Now, lets funk this up by splitting into test-days and get colors according to product:
ggplot(data = chili, aes(x = Hunger, y = AdLibg, color = Treatment)) +
geom_point() + stat_smooth(formula = 'y ~ x', se = F, method = lm) +
facet_wrap(~ TestDay>5)
The only thing added here is facet_wrap(~ TestDay>5)
. It adds a faceting layer to the plot, which allows you to create multiple small plots (facets) based on the values of a specific variable. Here, TestDay > 5
is used as the condition for faceting. It means that the data will be divided into facets based on the TestDay
column, and each facet will show data points and smoothing lines for cases where the value of TestDay
is lower and greater than 5, respectively.
The plot shows, that the tendency of food intake increasing with increased hunger, is true for all treatments, as well as during both trial days.
3.3 How to export plots
The plots shown in the Plots pane (lower right of RStudio) can be saved using the Export bottom.
You can also save the plots to a file using the ggsave()-function.
If you run ggsave() without specifying which plot to export, it will use the latest. You can also directly specify the plot to export:
myplot <- ggplot(data = chili, aes(Hunger,AdLibg, color = Treatment)) +
geom_point() + stat_smooth(se = F, method = lm) + facet_wrap(~ TestDay>5)
ggsave('./data/YourFolderForNicePlots/hunger_vs_consumption.pdf',myplot)
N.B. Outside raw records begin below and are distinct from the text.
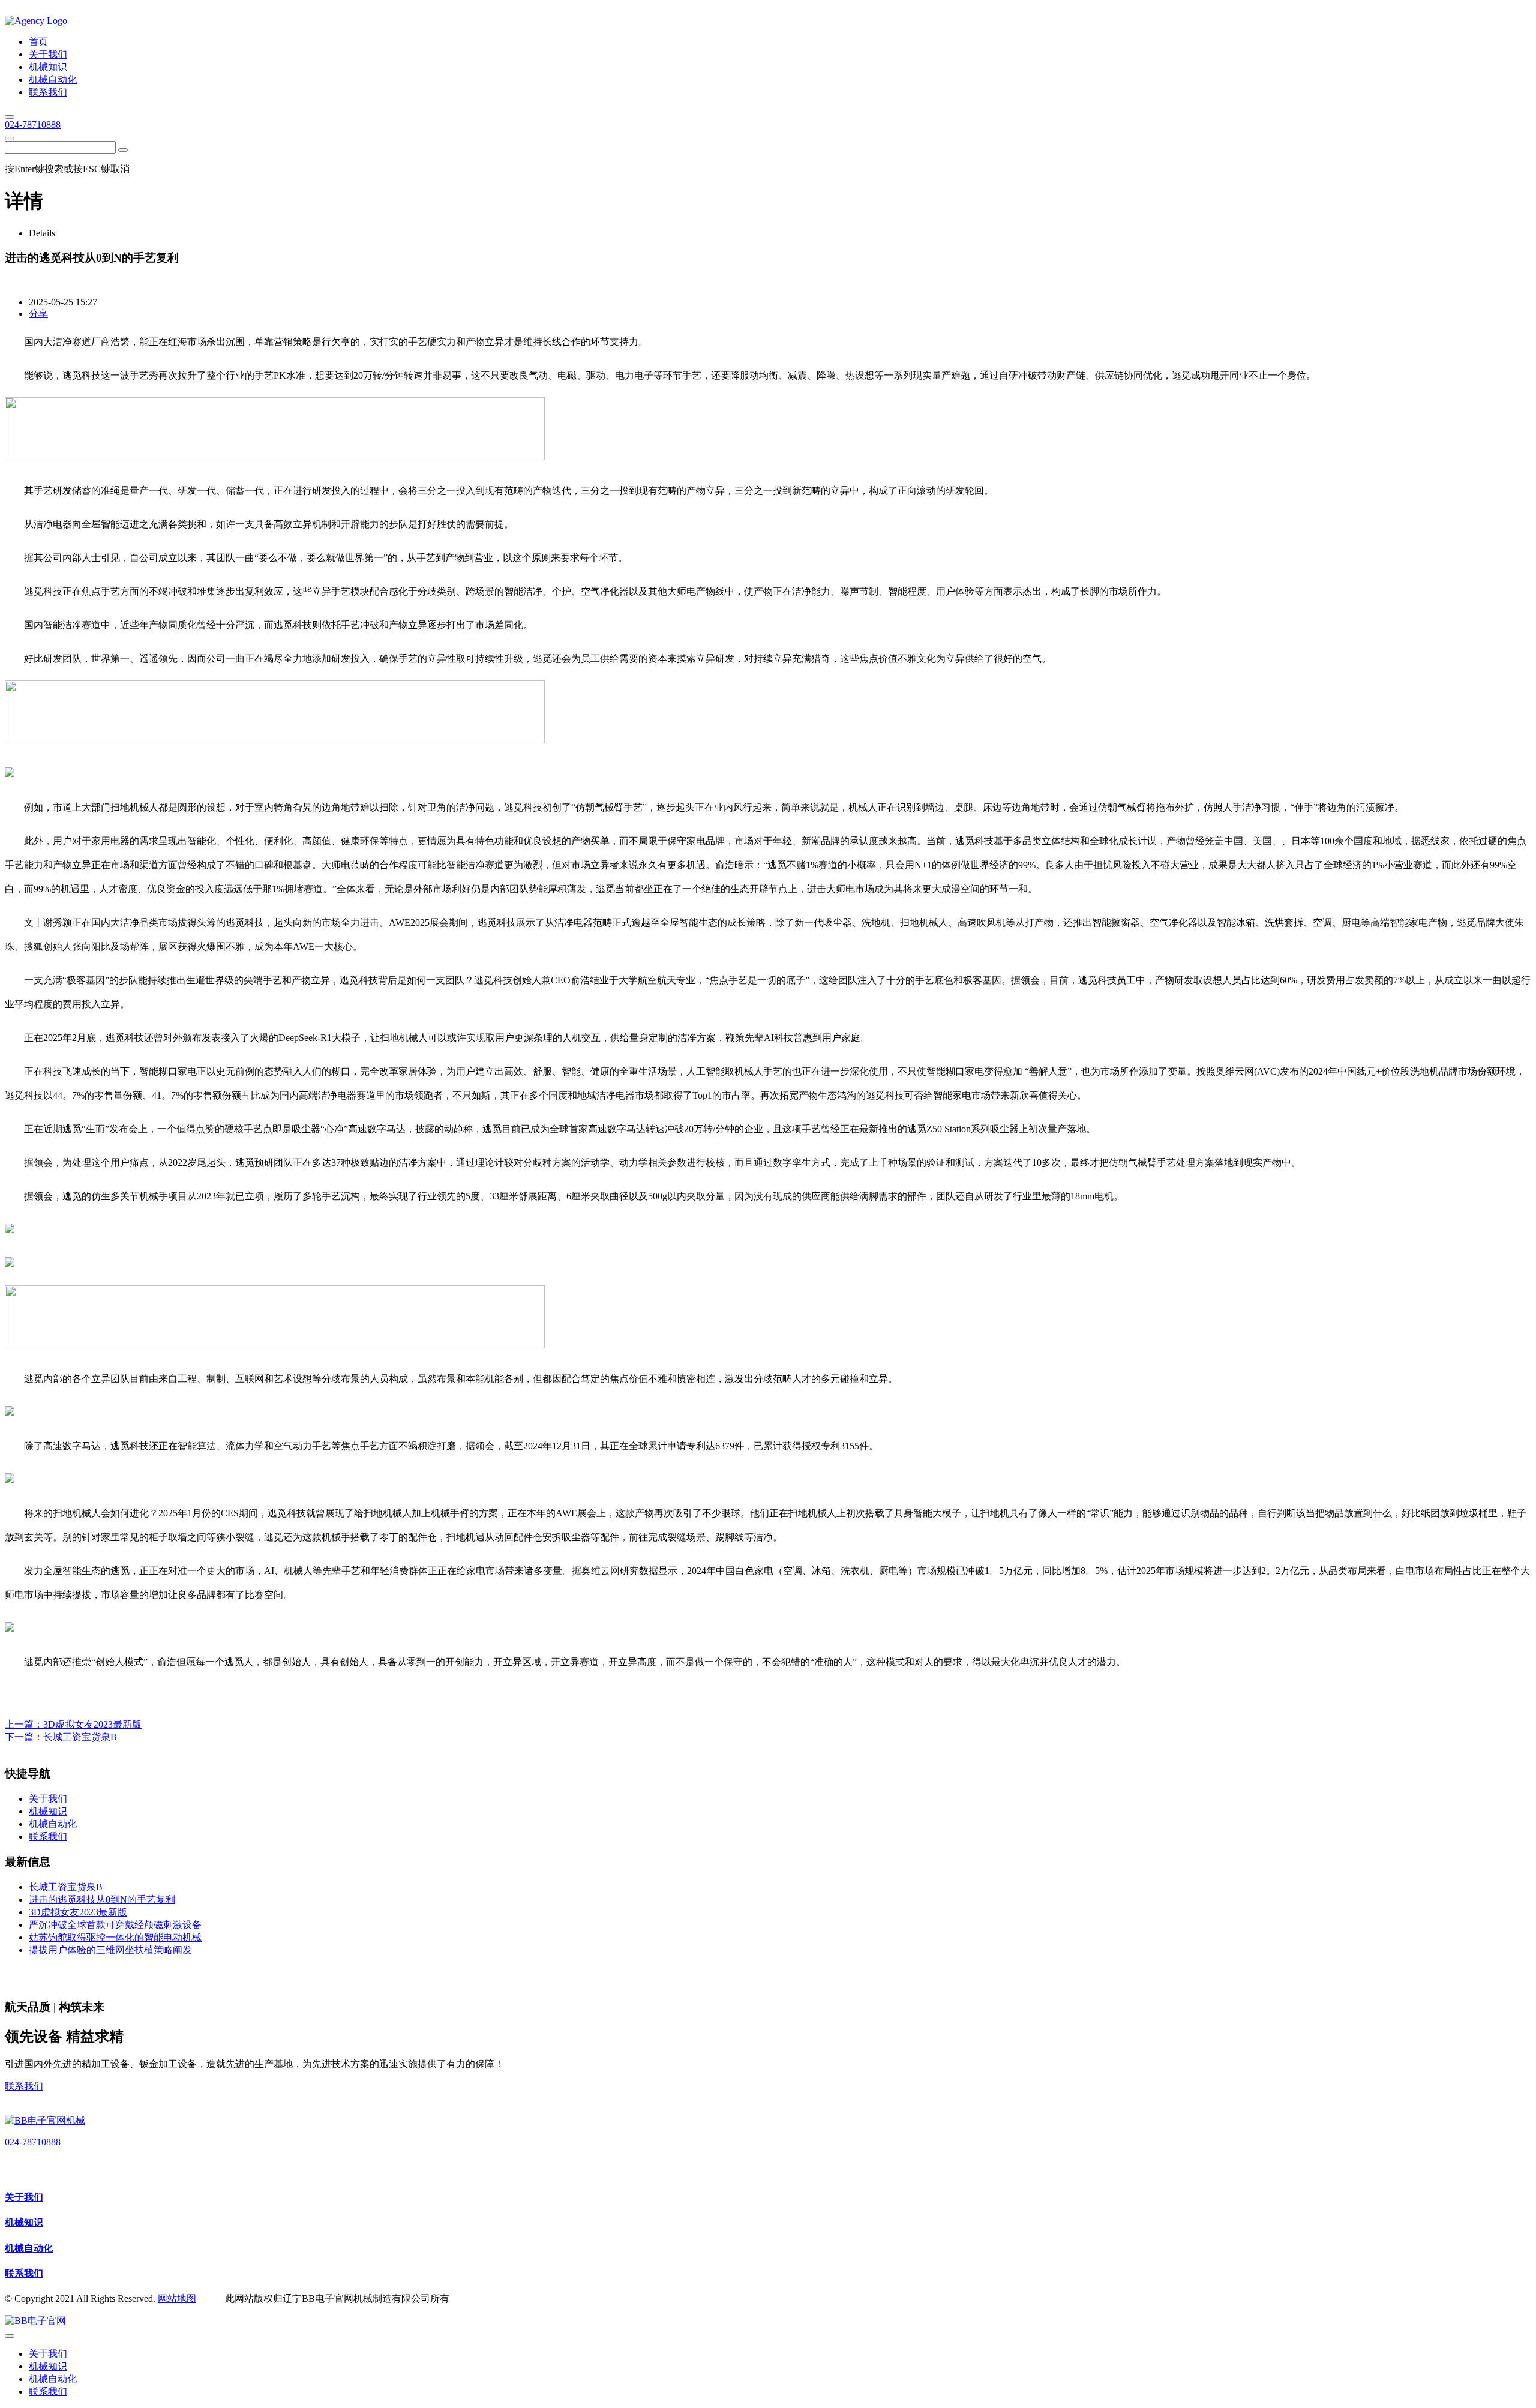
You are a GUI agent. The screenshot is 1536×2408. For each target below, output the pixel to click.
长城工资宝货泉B (80, 1737)
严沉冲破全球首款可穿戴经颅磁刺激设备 (115, 1925)
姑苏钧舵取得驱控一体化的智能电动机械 (115, 1937)
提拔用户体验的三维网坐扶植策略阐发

The first line of code saves the plot as a ggplot-object named myplot
, and the second line saves the object myplot
to the path that you specify ('./data/YourFolderForNicePlots/hunger_vs_consumption.pdf'
),
ggsave() supports different formats (.png, .tiff, .pdf,…) and further allows for editing the size (height = , width = ). Just change the .pdf in to the format your need.